Do this>
In the sewing list that follows, why does the writer find it easy to come up with design ideas for little girls' dresses? Answer in one to three sentences.

Selected excerpt>
1.  Embroidered and ethnic garments

2.  Shirtmaking

3.  Purses, totes, and handbags

4.  Sewing with flannel

5.  Bright colors, happy colors, color combinations.  Neutrals, though necessary in a wardrobe, are boring.    Dulled-down colors are boring.

6.  Dresses for little girls are fun to sew, and I can call up endless design ideas, probably because I have sewn hundreds of doll dresses over the years, and though smaller, the construction is the same.

7.  Tablecloths and pillowcases are quick and easy and useful.

8.  Mending something to make it useful again.

9.  I hate doing alterations and avoid it like the plague.  When people find out you can sew, they often ask you to do alterations, but I learned to say no firmly and definitely.

Here are the new techniques I want to try soon:

1.  Become proficient on the serger and quit being intimidated by it.

2.  Sew more lingerie

3.  Learn to use the sewing machine feet and attachments I have in abundance especially the binders, ruffler and the narrow hemmer.

Provided records>
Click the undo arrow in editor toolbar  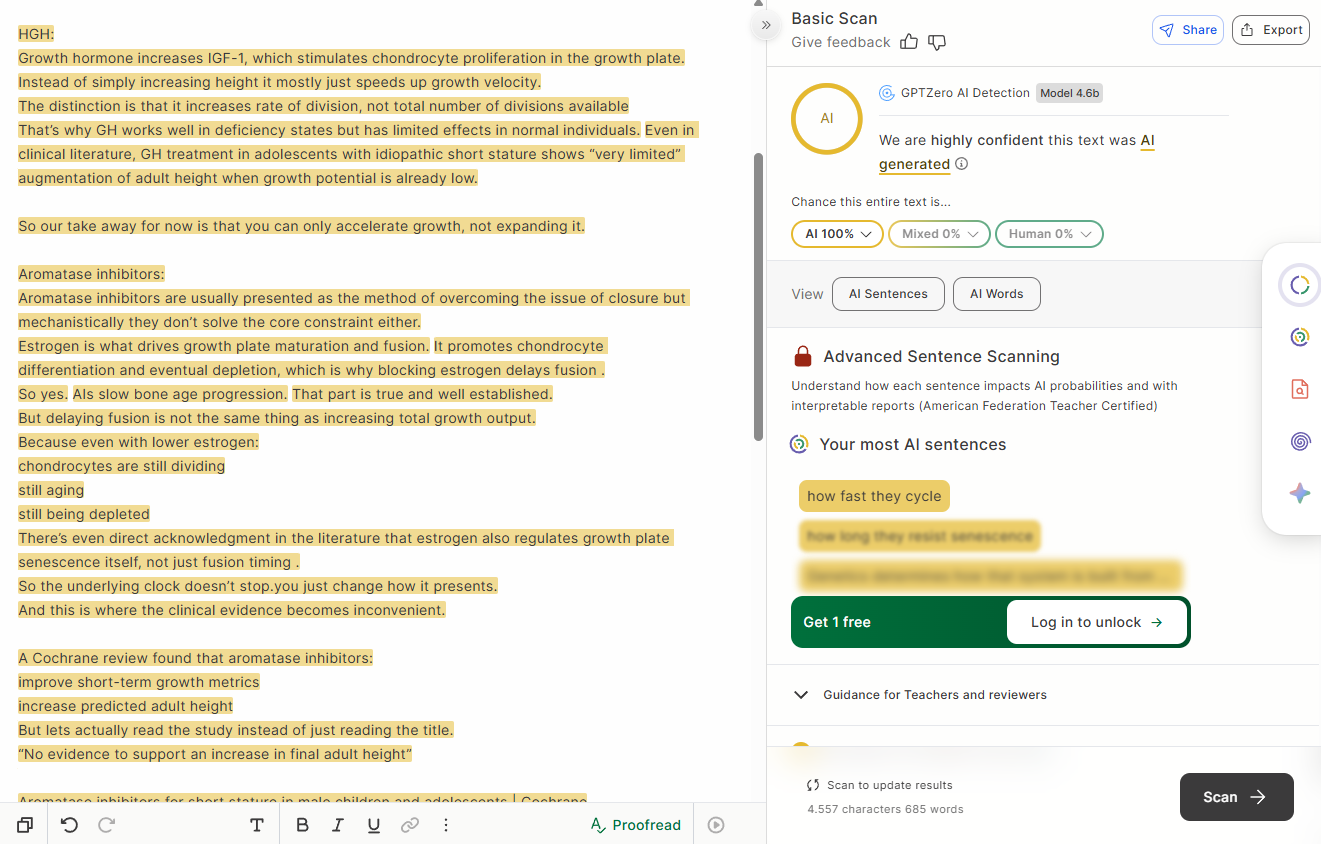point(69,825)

==

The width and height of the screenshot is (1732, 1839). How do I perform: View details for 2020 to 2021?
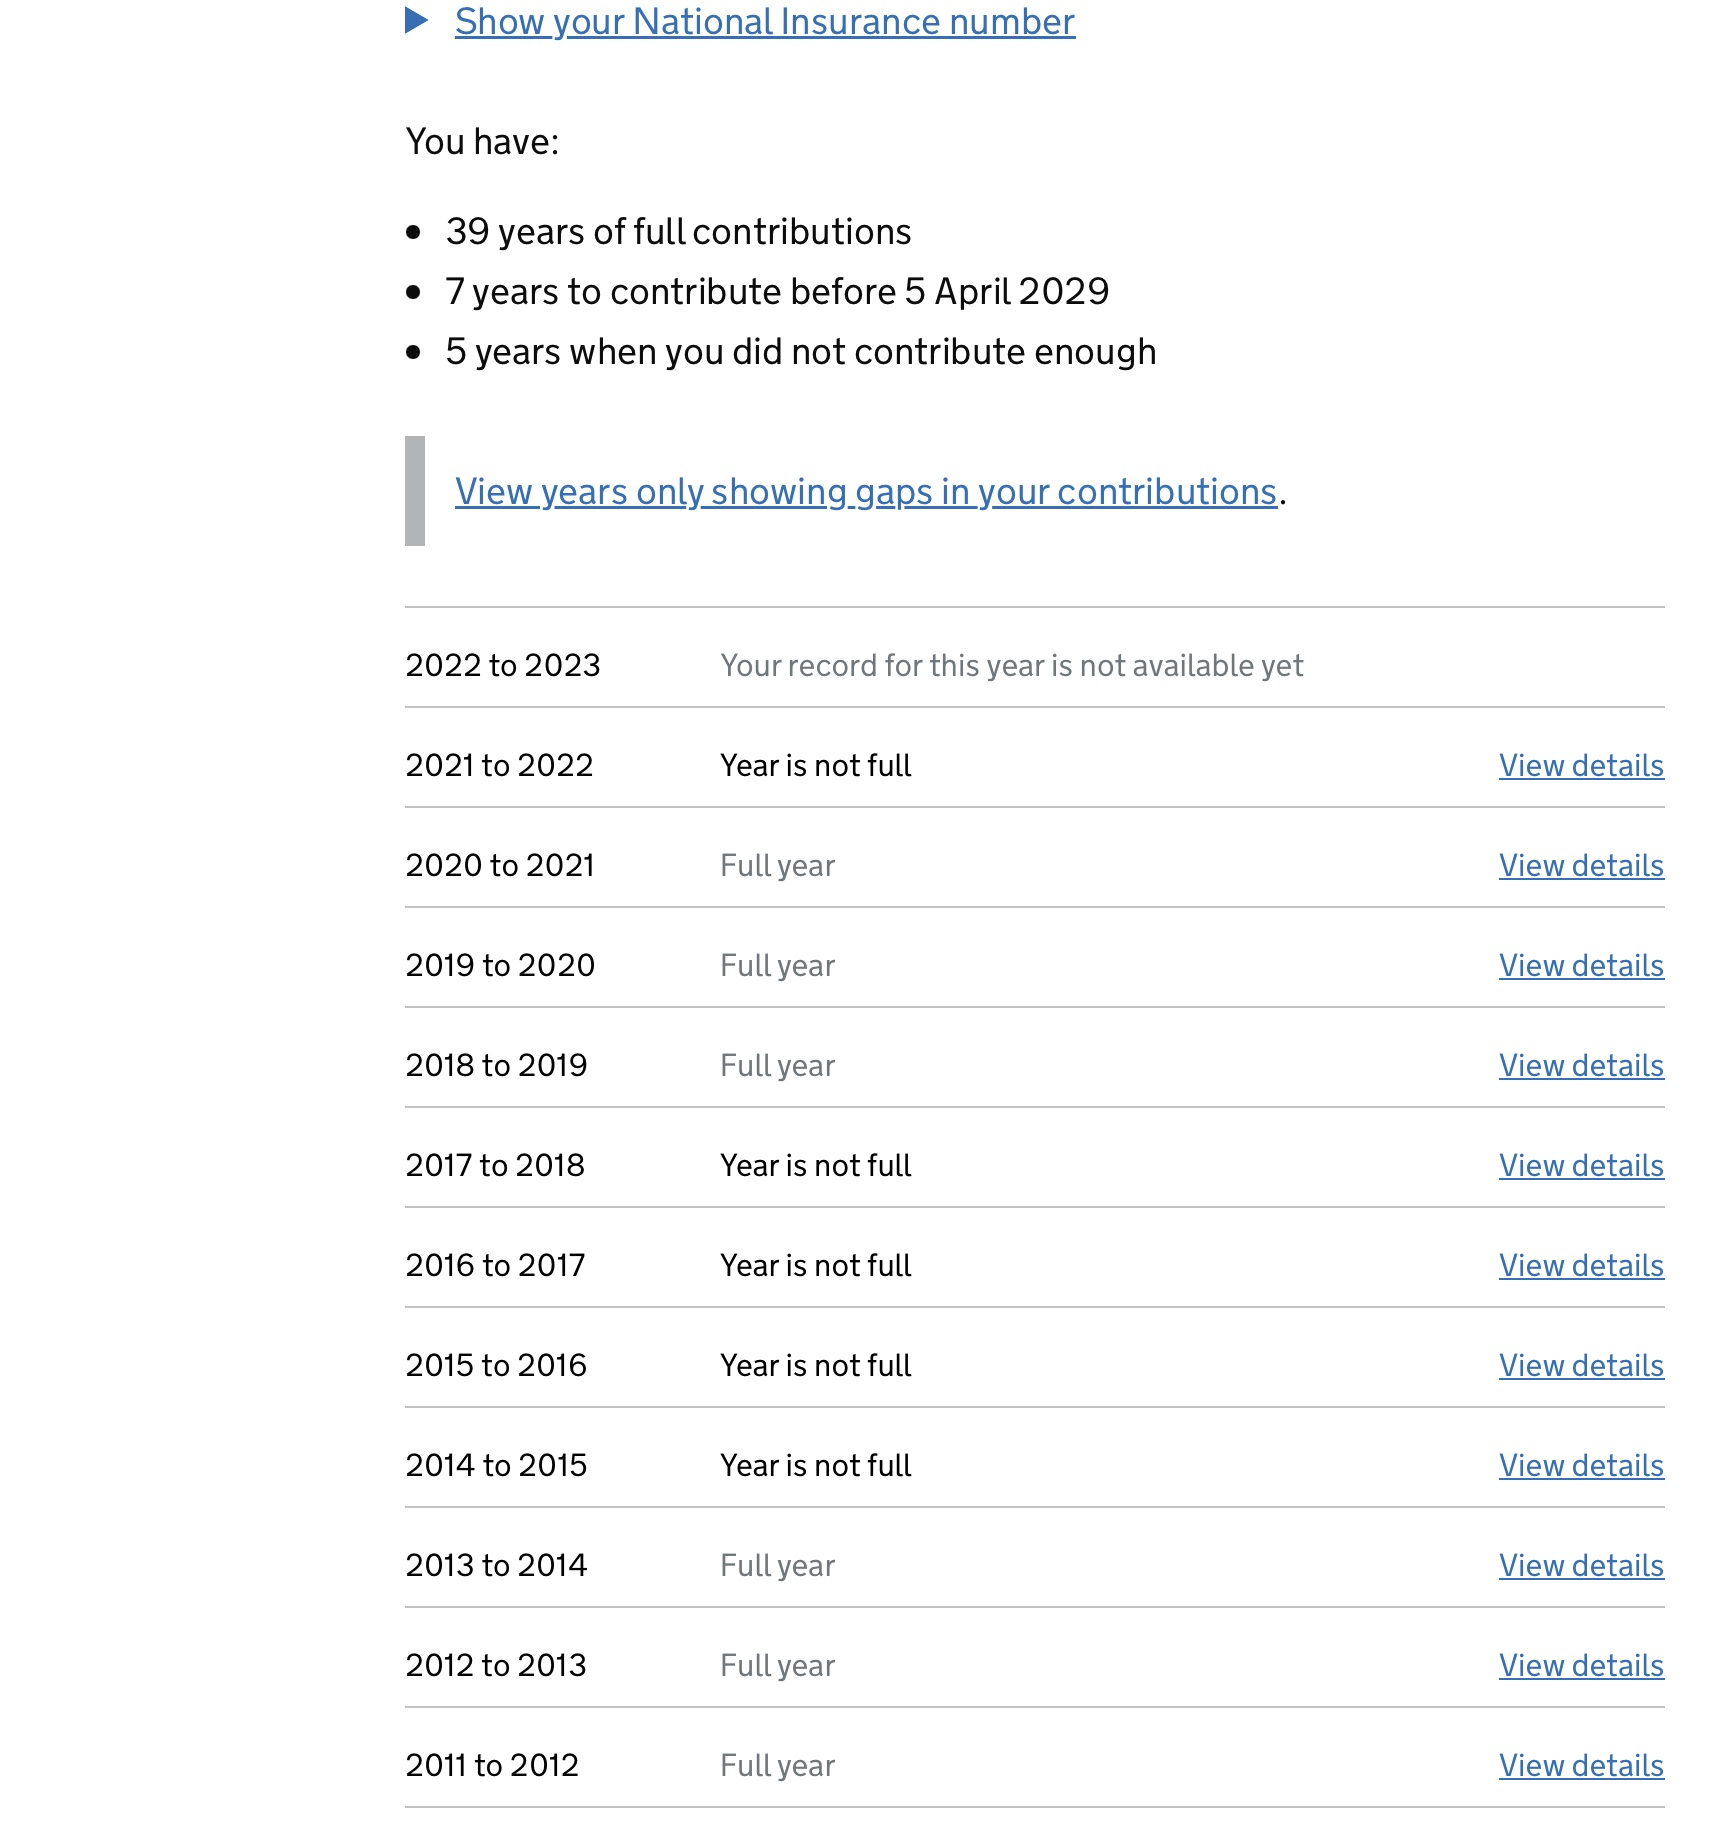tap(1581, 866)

Written response>
The writer has sewn hundreds of doll dresses over the years. Although doll dresses are smaller, their construction is the same as that of little girls' dresses, so design ideas come easily.